Task item ▸
Retype the post below about weight, heart risk and diabetes research word for word, without any changes.

Page text ▸
===

Debbie says:
From the department of we-weren’t-surprised-were-you, comes this story. The article at the link has the familiar half-disturbed, half-smug tone. (“Oh, no! You don’t mean that fat people aren’t all killing themselves?” “Oh, no! We’ll find another way to spin this tale so that fat is still bad for you.”) The story itself, however, says just about what we’ve known all along: some fat people have high cholesterol and other heart disease risk factors, and so do some thin people. Some fat people don’t, and some thin people don’t.
You have to dig a little to find the real study, which turns out to be yet another spin-off of the NHANES (National Health and Nutrition Examination Studies), which ended in 2004 and provided a lot of reasonably (but not unimpeachably) good data on American eating habits. This particular piece tracked 5400 people, and here’s the conclusion: “Among US adults, there is a high prevalence of clustering of cardiometabolic abnormalities among normal-weight individuals and a high prevalence of overweight and obese individuals who are metabolically healthy.”
Yes.
To go along with this excellent news, we have the ever-impressive Sandy Szwarc, making sure we know what the media has not been telling us: a highly-respected new metadata analysis from an international group (The Cochrane Collaboration) has reviewed over 10,000 Type II diabetes studies, and found … no data worth the pixels they are printed in.
Despite all of the claims for the benefits of various dietary and lifestyle interventions for type 2 diabetes, none of them are yet supportable by quality evidence. The Cochrane reviewers expressed concern about the lack of hard, clinical endpoints in research to date and said there is a need for future researchers to “take care to record and publish mortality data, changes or delays in medication needs and quality of life, as these are the outcomes of importance to people with type 2 diabetes.”
Lots more at the link: Sandy is always thorough, careful, and clear.

===

Source material ▸
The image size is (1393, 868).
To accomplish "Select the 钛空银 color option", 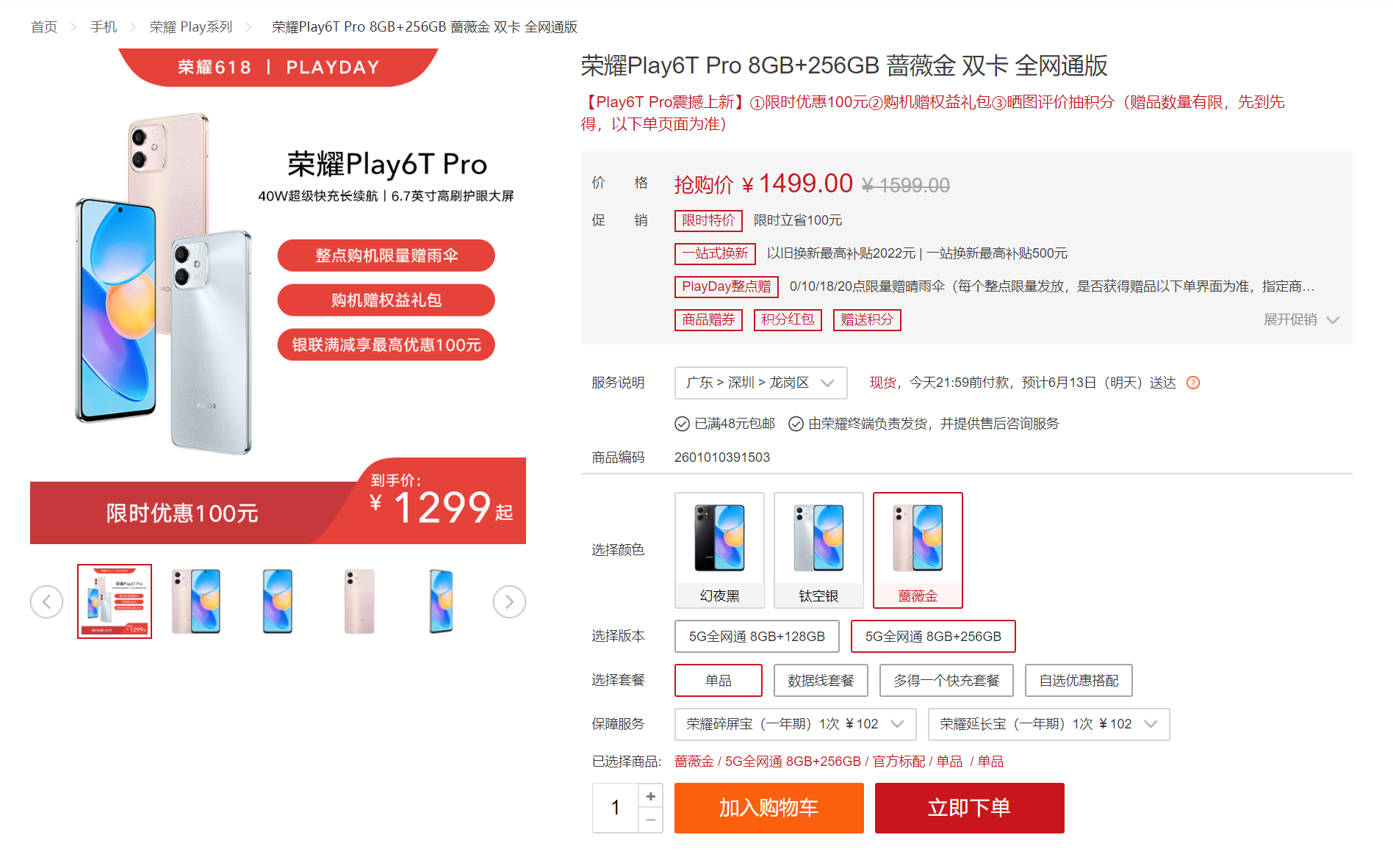I will 818,550.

===

Exercise result ▸
Debbie says:
From the department of we-weren’t-surprised-were-you, comes this story. The article at the link has the familiar half-disturbed, half-smug tone. (“Oh, no! You don’t mean that fat people aren’t all killing themselves?” “Oh, no! We’ll find another way to spin this tale so that fat is still bad for you.”) The story itself, however, says just about what we’ve known all along: some fat people have high cholesterol and other heart disease risk factors, and so do some thin people. Some fat people don’t, and some thin people don’t.
You have to dig a little to find the real study, which turns out to be yet another spin-off of the NHANES (National Health and Nutrition Examination Studies), which ended in 2004 and provided a lot of reasonably (but not unimpeachably) good data on American eating habits. This particular piece tracked 5400 people, and here’s the conclusion: “Among US adults, there is a high prevalence of clustering of cardiometabolic abnormalities among normal-weight individuals and a high prevalence of overweight and obese individuals who are metabolically healthy.”
Yes.
To go along with this excellent news, we have the ever-impressive Sandy Szwarc, making sure we know what the media has not been telling us: a highly-respected new metadata analysis from an international group (The Cochrane Collaboration) has reviewed over 10,000 Type II diabetes studies, and found … no data worth the pixels they are printed in.
Despite all of the claims for the benefits of various dietary and lifestyle interventions for type 2 diabetes, none of them are yet supportable by quality evidence. The Cochrane reviewers expressed concern about the lack of hard, clinical endpoints in research to date and said there is a need for future researchers to “take care to record and publish mortality data, changes or delays in medication needs and quality of life, as these are the outcomes of importance to people with type 2 diabetes.”
Lots more at the link: Sandy is always thorough, careful, and clear.